• TEXT TO READ:
/---

Changing variable by method

Question

Why am I getting an output equals 5? I was expecting 6, because after the "addthenumber(x);" line, the method is called, and what I am thinking is the method performs the calculation and 5 becomes 6. So sysout should print 6, but how is it 5?

public class CodeMomkeyPassingvalue 
{
    public static void main(String[] args) 
    {
        int x = 5;
        addthenumber(x);
        System.out.println(x);
    }

    private static void addthenumber(int number) 
    {
        number = number+1;
    }
}

output:

5

Answer 1

Arguments to methods are passed by value, not by reference. That means that not the variable itself, but only the value of the variable is passed to the method.

The variable number inside the method addthenumber is not the same variable as the variable x in the main method. When you change the value of number, it does not have any effect on the variable x in main.

Answer 2

Java follows the call by value paradigma, so the value is not changed in the calling function. If you would like to change the value you have to return it after adding 1;

public static void main(String[] args)

\---

• YOUR INSTRUCTIONS: Resume the forum thread above on Java passing a variable to a method, starting immediately after its final line.

• EXTRACTED MATERIAL:

/---

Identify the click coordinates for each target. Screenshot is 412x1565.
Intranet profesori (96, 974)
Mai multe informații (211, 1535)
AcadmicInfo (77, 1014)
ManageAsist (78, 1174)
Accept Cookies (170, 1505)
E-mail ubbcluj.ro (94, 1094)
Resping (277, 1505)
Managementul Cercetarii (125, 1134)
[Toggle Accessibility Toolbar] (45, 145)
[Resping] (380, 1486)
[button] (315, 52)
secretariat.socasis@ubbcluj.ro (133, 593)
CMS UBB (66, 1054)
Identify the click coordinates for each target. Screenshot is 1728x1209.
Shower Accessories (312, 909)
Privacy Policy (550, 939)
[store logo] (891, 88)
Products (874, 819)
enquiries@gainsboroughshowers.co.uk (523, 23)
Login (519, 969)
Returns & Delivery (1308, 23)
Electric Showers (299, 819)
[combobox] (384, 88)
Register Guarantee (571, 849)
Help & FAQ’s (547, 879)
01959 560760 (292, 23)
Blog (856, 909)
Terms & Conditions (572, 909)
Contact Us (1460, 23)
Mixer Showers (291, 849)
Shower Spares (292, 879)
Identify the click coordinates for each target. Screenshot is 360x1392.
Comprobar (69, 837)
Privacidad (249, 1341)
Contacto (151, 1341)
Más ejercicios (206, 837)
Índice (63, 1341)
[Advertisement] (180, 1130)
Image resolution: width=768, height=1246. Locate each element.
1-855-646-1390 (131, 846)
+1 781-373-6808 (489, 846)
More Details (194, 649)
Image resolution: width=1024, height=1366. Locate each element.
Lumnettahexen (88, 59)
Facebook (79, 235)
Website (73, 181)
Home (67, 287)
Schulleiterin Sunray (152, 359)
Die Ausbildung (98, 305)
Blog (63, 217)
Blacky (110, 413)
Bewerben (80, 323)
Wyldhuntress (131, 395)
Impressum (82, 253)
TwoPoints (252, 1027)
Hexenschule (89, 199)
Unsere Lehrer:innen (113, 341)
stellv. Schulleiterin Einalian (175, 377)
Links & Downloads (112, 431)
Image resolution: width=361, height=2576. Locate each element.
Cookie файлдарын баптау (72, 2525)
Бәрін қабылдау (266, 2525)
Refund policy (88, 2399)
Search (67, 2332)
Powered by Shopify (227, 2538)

\---

• FINAL RESULT:
{
    int x = 5;
     x = addthenumber(x);
    System.out.println(x);
}

private static int addthenumber(int number) 
{
    return number+1;
}

Answer 3

Below code

 {

        int x = 5; // declare x = 5 here

        addthenumber(x); // calling function, passing 5

catch is here - Arguments are passed by value, not by reference. x itself is not passed, only the value of the x is passed to the method.

        System.out.println(x); // printing same x value here, ie 5

    }

private static void addthenumber(int number) {

    number = number + 1;  // 1 added to number locally, and is referencing inside method only.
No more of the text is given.